Downgrading the matrixStats package to 1.1.0 worked for me. Thank you so much!

hezuoxi commented 8 months ago

downgrade matrixStats also works for me,Thank you so much!

bioinfotec commented 8 months ago

Error: useNames = NA is defunct. Instead, specify either useNames = TRUE or useNames = FALSE. seems to be coming from a change in matrixStats 1.2 that released a couple of days ago.
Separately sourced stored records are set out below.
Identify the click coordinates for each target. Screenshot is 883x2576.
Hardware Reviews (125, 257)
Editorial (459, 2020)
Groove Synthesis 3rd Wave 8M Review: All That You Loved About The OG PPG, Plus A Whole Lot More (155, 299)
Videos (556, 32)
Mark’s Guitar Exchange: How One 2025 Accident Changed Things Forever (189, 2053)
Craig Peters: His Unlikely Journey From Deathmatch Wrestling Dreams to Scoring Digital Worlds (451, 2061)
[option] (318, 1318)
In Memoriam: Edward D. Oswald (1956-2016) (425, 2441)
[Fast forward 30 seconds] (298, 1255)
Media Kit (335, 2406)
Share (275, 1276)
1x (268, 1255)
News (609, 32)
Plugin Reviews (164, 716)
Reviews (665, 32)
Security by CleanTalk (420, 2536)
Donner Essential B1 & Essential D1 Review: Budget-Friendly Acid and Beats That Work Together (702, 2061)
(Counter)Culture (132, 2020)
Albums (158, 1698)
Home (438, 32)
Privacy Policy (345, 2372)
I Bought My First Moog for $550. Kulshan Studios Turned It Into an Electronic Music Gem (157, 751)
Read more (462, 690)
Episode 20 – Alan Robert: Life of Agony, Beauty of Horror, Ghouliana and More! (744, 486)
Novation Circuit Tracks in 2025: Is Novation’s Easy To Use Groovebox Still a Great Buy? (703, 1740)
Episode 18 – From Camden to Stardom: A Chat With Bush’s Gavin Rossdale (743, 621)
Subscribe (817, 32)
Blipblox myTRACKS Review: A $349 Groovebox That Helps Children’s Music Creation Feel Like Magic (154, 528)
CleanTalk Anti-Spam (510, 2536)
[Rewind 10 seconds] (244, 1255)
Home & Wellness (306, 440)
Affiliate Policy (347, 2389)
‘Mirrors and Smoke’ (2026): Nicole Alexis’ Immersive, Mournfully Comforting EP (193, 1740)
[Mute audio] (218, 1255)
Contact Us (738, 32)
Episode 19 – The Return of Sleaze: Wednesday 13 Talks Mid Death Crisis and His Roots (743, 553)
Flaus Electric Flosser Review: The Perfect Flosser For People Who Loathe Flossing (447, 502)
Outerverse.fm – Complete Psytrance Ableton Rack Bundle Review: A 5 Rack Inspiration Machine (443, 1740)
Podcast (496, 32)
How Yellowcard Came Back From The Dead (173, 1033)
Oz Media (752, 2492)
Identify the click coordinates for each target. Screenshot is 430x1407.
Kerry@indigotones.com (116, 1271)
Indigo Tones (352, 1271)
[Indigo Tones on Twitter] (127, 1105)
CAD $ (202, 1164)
Can you downgrade to 1.1 and try?

remotes::install_version("matrixStats", version="1.1.0") # restart your session and run previous scripts

This is helpful, than you!

Victor-K27 commented 7 months ago

Just a question, but downgrading the MatrixStats converts the message from an Error to a Warning for me. Is that the same for you?

betaimmunologist commented 7 months ago

@Victor-K27 Same for me... Have you figured out the reason?